= Presbyterian paraphrases =

Traditional Presbyterian church songs

 For the linguistics definition, see paraphrase.
 For the paraphrases by Erasmus of the New Testament, see Paraphrases of Erasmus.
 For the medieval Biblical literary genre, see Biblical paraphrase.
Paraphrases are traditional forms of singing within Presbyterian churches. They are biblical paraphrases: lyrical renderings of sections of the Bible that have been set to music, in a similar fashion to metrical psalms.

==Usage==
Within a Presbyterian Hymnbook, the Paraphrases are usually printed in a separate section from Psalms and Hymns. Within the Church Hymnary Revised Edition of the Presbyterian Hymnbook there are 67 Paraphrases. The Irish Presbyterian Hymnbook (2004) includes 66 Paraphrases along with 150 Psalms of the Irish Psalter and a further 669 hymns and song.

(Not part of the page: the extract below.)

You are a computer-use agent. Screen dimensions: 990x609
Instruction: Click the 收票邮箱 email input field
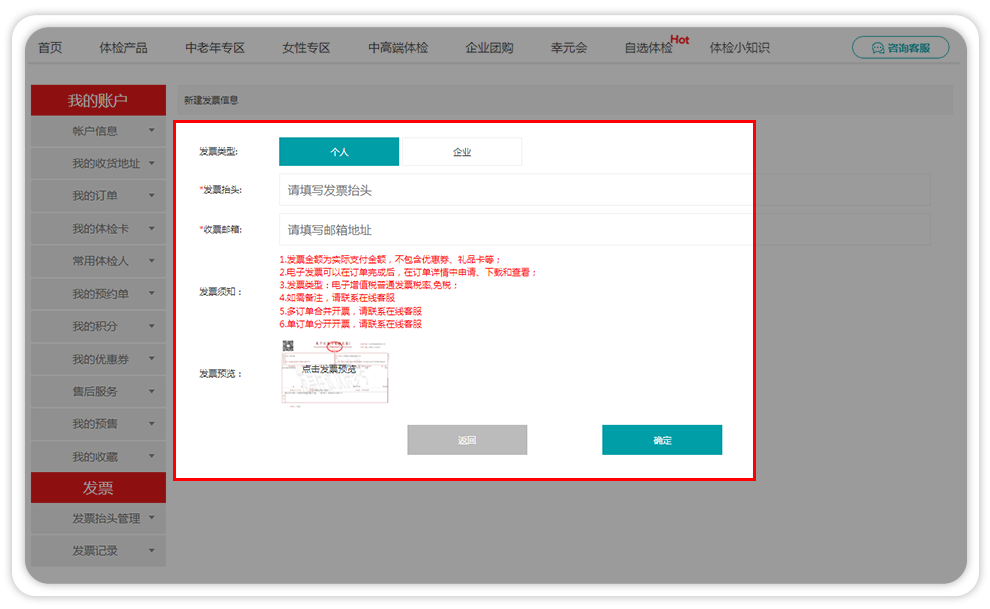[x=515, y=230]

Traditional churches generally sing a Paraphrase, a Psalm and a number of hymns within worship.

In recent decades many congregations have moved from traditional Paraphrases to modern settings of Bible passages to music, in the same way that modern settings of Psalms are often used. This is due to the often archaic language that the Metrical Psalms and Paraphrases use.